In light of Altria’s voluntary divestment from Juul and the company’s openness in providing the relief sought in the case, it’s difficult to discern how much more relief the FTC wants.
Regardless of the FTC’s challenge, Altria’s investment in Juul was certainly not a success. When Altria initially acquired a 35 percent stake for $12.8 billion in 2018, Juul was valued at $38 billion and estimated to have captured 75 percent of the e-cigarette market. After four years, Altria’s investment was worth less than 5 percent of its original value, landing somewhere around $450 million. At the end of last year, Altria’s stake in Juul was valued at $250 million.
Altria discontinued its own e-cigarette products, MarkTen and Green Smoke, before investing in Juul. According to Altria, the products failed: “The products were losing a lot of money and we couldn’t make changes due to regulatory requirements, so we pulled them from the market.”
But the company’s struggle with the Food and Drug Administration (FDA) didn’t stop there. The FDA limited the sale of flavored e-cigarette cartridges in 2020 and ordered Juul’s e-cigarettes off the market in 2022. A fortunate court decision stayed the ban, allowing Juul to resume sales while the order undergoes further review. Further, Juul has been on the receiving end of thousands of lawsuits and nearly filed for bankruptcy late last year.
Mergers and acquisitions fail more often than not. In fact, roughly 70 to 90 percent of acquisitions fail. And it’s fair to say that Altria’s five-year investment in Juul failed. But that’s the nature of nascent markets like those involving healthier alternatives to traditional tobacco products. Since 2014, the leader in e-cigarette sales has changed from NJOY to Blu to Vuse to Juul and back to Vuse.

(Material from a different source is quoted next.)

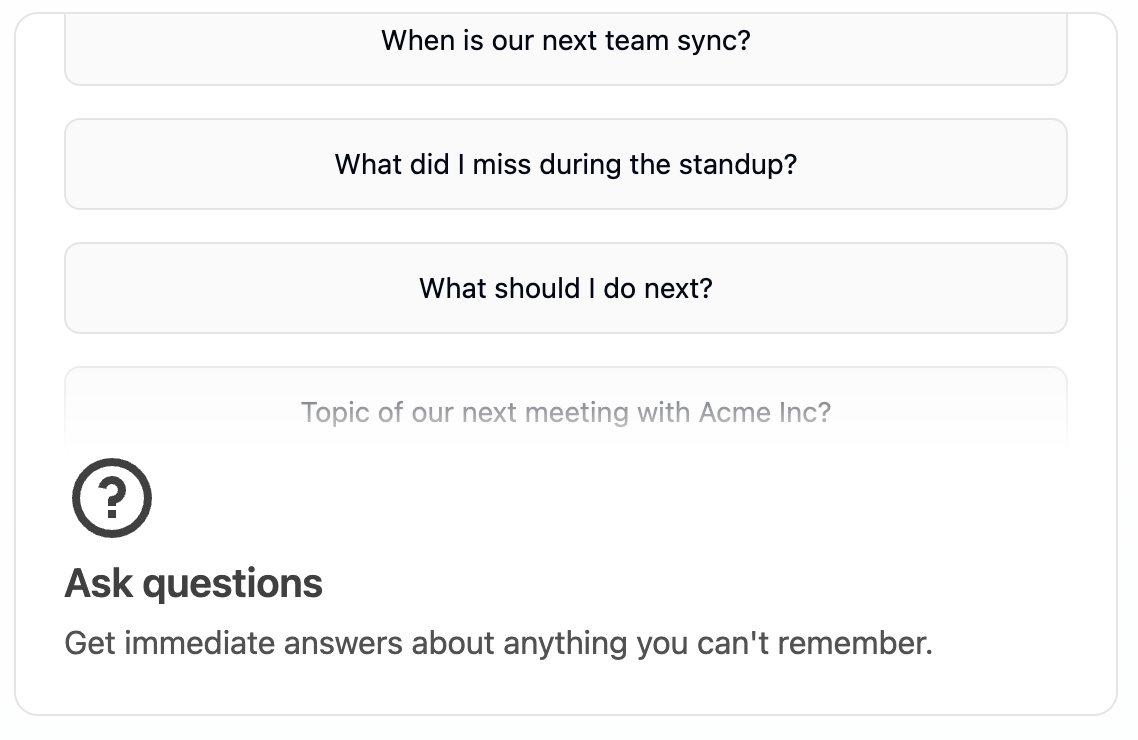Click the 'Ask questions' heading

pyautogui.click(x=194, y=583)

The market for e-cigarettes remains highly competitive and is one that Altria intends to continue to compete in. Following its exit from Juul, Altria announced its intent to purchase NJOY for $2.75 billion. Once a leader in the industry, NJOY has an estimated market share of 2.7 percent. Having already received approval from the FDA for six products, the purchase of NJOY will enable Altria to build and scale those products to better compete with industry leaders Vuse and Juul.
This is good news for consumers, as healthier alternatives to smoking tobacco will be more affordable, effective, and accessible. That means less smoking related deaths. Unfortunately, Lina Khan’s FTC probably won’t see it that way. The present, ideologically-driven FTC will likely view Altria’s acquisition of NJOY as equally anticompetitive to the attempted purchase of Juul.

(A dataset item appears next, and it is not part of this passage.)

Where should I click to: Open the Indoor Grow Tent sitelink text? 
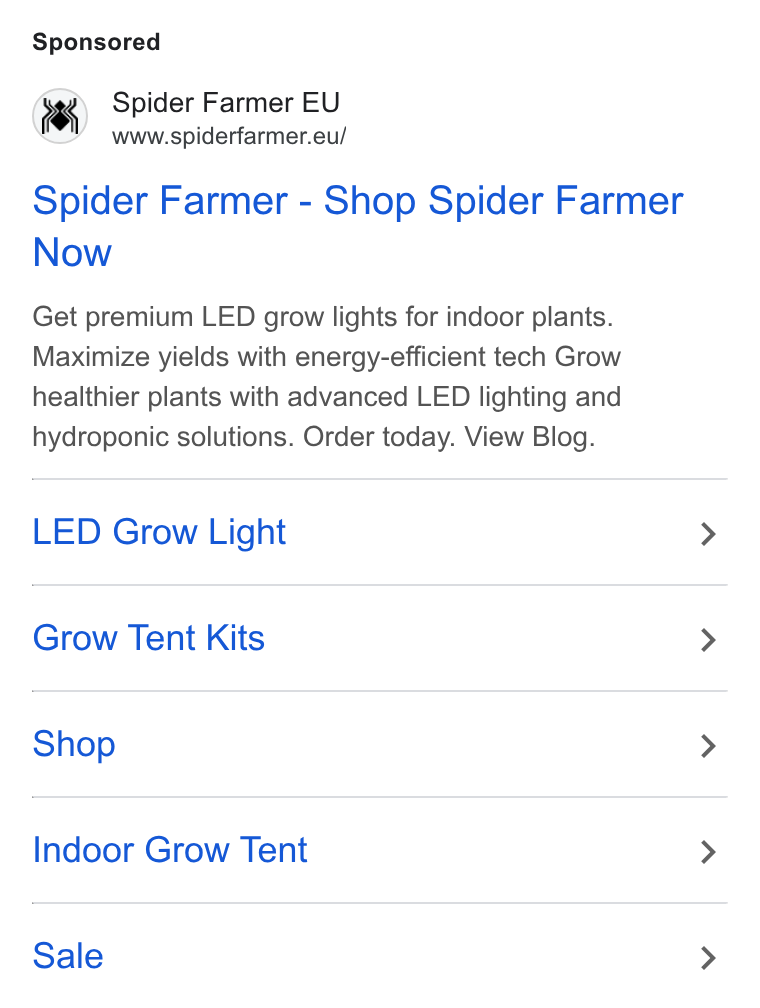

Just this week, the FTC again overturned a decision by its own ALJ and ordered Illumina to unwind its acquisition of Grail. The merger would have allowed the companies to better integrate their products to increase access to a multi-cancer early detection (MCED) test, another venture that would save lives. Chair Lina Khan has said that the FTC will pay close attention to mergers and acquisitions involving emerging technologies. But consumers will be harmed if the adoption and deployment of these products are faced with unnecessary hurdles from antitrust regulators. Instead of letting the free market work to help consumers, the FTC seems bent on slowing innovation and delaying new and developing technologies that will provide net benefits to society.